Maggie looked up at him with a surprised expression on her face. Where had he gotten such a beautiful ring? It was antique, heavy gold with the flowers engraved all around it worn almost smooth. Suddenly, she knew it must be a family heirloom. Elizabeth's! As his large sun-browned hands held her slender one and slid the ring on her third finger, Maggie McCrory swallowed her tears.
* * * *
Tucson
Winslow Barker sat behind the big walnut desk that looked oddly oversized for such a small man. The huge room dwarfed his five-foot-three-inch frame as he stood up. His small, fierce, bulldog stance was at variance with the vest that strained over his paunchy middle. He believed that his thinning white hair made him appear distinguished and his hard, narrow, dark eyes made him look ruthless. Still, the wide hearty smile he affected, along with his back-slapping personality, made most people in Tucson like him well enough.
Of course, most folks in Tucson owed “Win” Barker money, so it really did not matter what they thought, as long as they paid up and did what they were told.
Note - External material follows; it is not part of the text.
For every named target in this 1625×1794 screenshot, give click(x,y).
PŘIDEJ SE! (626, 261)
Most of the politicians in Prescott were in his hip pocket, as was the man quietly sweating in the easy chair across from him.
Caleb Lamp dabbed at a trickle of perspiration rolling down his temple and silently cursed.
Fat little bastard!
“I offered you a fair price, Win. Them Apaches will save you thousands in labor costs.”
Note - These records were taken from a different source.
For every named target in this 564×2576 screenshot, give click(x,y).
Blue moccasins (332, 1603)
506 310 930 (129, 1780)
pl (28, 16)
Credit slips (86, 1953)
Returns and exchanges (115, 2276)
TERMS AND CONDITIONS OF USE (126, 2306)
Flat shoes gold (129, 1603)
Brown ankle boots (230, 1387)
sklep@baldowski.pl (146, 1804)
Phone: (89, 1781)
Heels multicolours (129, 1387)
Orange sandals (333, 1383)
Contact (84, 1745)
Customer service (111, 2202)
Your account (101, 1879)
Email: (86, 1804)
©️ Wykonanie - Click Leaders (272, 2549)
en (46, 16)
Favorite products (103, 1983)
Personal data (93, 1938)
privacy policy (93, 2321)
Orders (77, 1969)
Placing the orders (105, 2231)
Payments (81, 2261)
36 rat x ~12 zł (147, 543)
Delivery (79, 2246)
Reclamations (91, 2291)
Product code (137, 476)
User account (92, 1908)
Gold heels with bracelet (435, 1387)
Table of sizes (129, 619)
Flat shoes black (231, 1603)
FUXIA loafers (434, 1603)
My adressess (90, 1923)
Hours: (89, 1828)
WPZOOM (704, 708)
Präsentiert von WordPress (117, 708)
Barker lit a thick black cigar and puffed on it experimentally as he shook out the match. “They don't call me Win for nothing, Caleb,” he said. “Those Apaches will be conscripts—slaves really. They're hardly trained miners. You're asking too much.”
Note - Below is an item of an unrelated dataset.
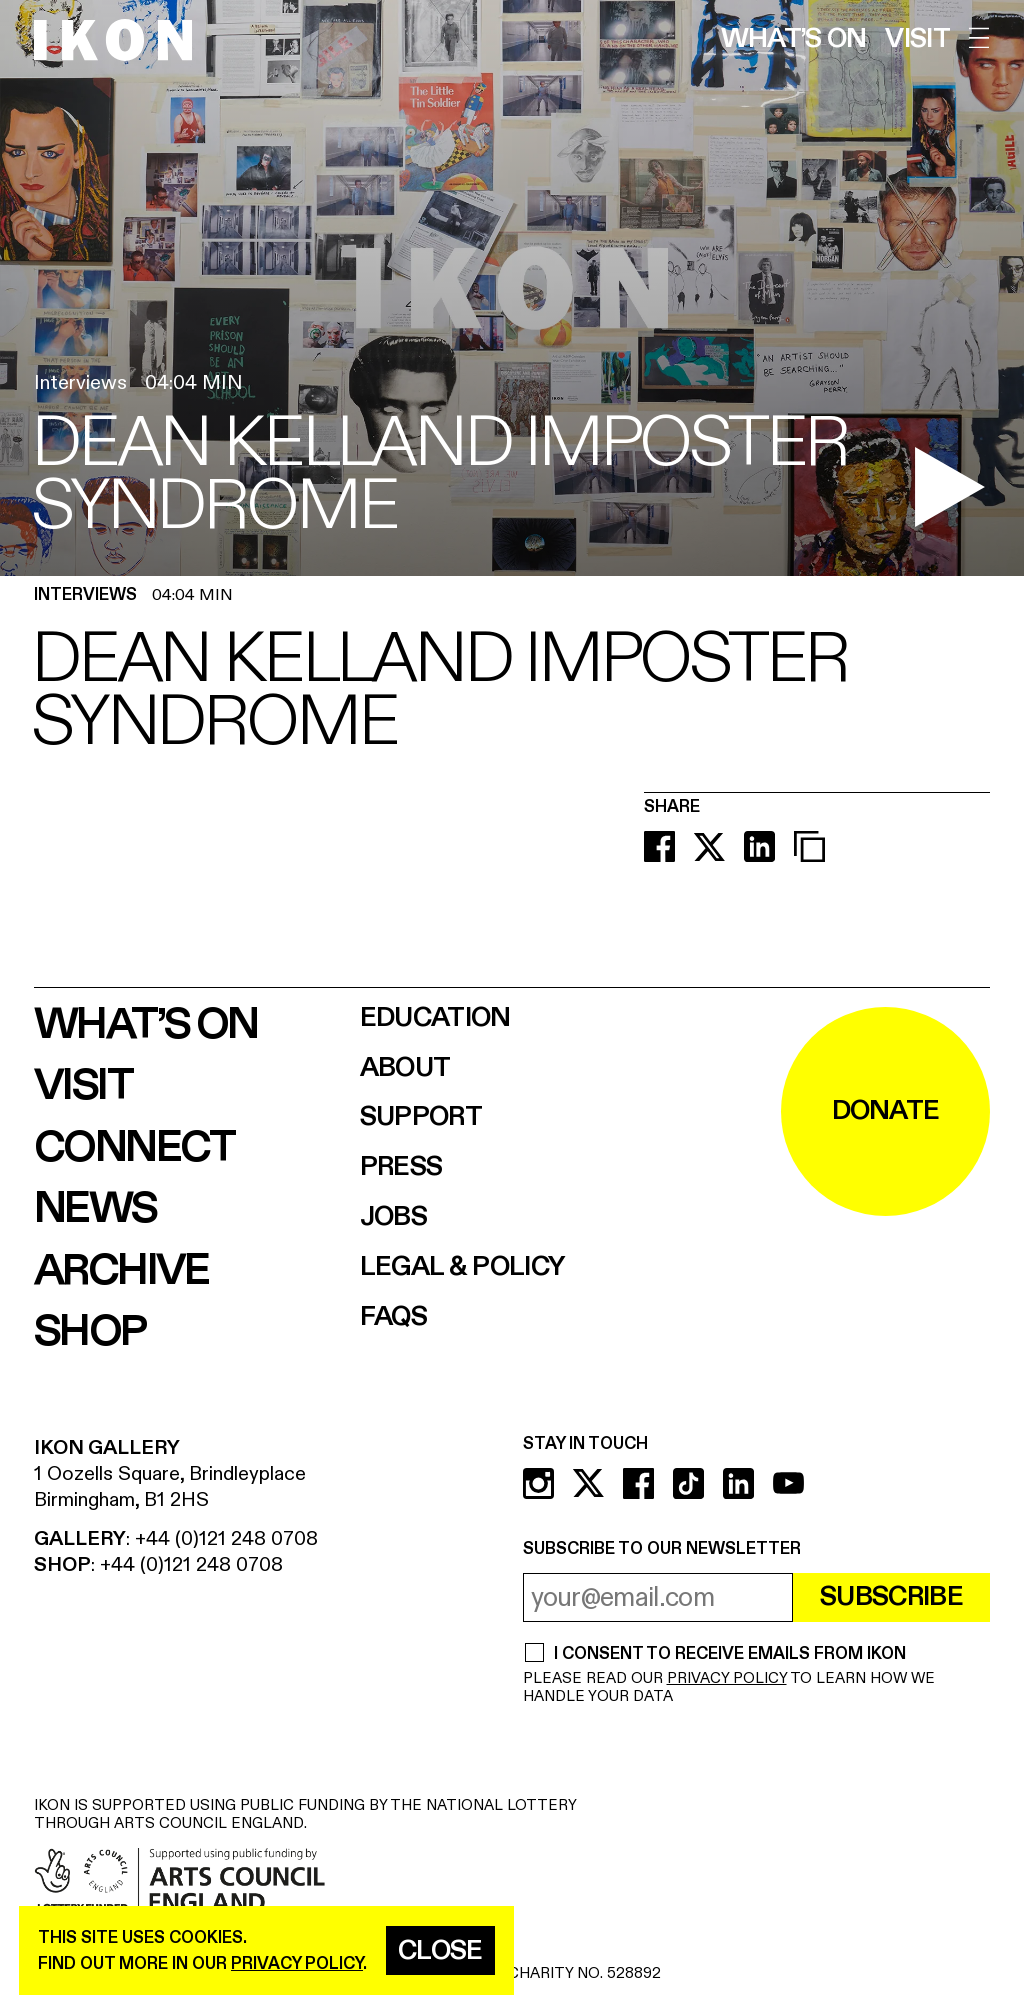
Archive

“They work real cheap. And when one dies”—he shrugged carelessly—“I'll just have my reservation police draft another to take his place.”
Barker gave the Indian agent a bland smile. “Sure you will, Caleb—for their cut of the profits from the mines. Question is, what's the White Mountain Reservation's share of the coal wealth going to be? I've brought in the geologists and mining experts, made all the arrangements. You're just skimming off the top, the same way you've always done with their beef, blankets, medicines, all the other things the federal government pays for and the poor benighted savages don't get.”
Lamp's angular lantern-jawed face was as ugly as seven miles of bad road. He narrowed his yellow eyes and met Barker's dark ones head on. “You made enough money to burn up a wet mule working with me over the years, Win. Hell, I've accepted more short shipments of tinned goods and lint blankets from your mercantile than from any other government contractor in the territory. I'm offering you a good deal with them Apach. Free labor in the mines for thirty percent of the profits.”
“Twenty-five, and that's my final offer. I'll have to hire extra pistoleros to keep their picks swinging, not to mention keeping them from escaping.”
The Indian agent sneered. “Who'd believe what a lyin' Apach said? Especially if he run loose from the reservation! Besides, that'd only help yer other business, selling livestock and supplies to the Army so they can ride out and catch more renegades.” Lamp appeared to consider, feeling Barker's piercing little eyes bore into him. Someday he'd wring the old fart's scrawny neck for the pleasure of hearing it snap.
Grudgingly, he conceded, “I'll take the twenty-five percent. When do you plan for the digging to start?”
“I’ll have to check with my contacts in the capital. It should be—” Barker stopped in mid sentence and chomped down on his cigar, then cursed violently as he stared out the window of his office, which fronted on the street. “That miserable cur bungled it! There's McCrory, looking as hale and hearty as he did the day he rode out of here.”
Lamp stood up and walked around the desk to peer out the window at the nemesis whom he had evicted at gun point from his reservation. “I thought you said he was taken care of in Mexico.”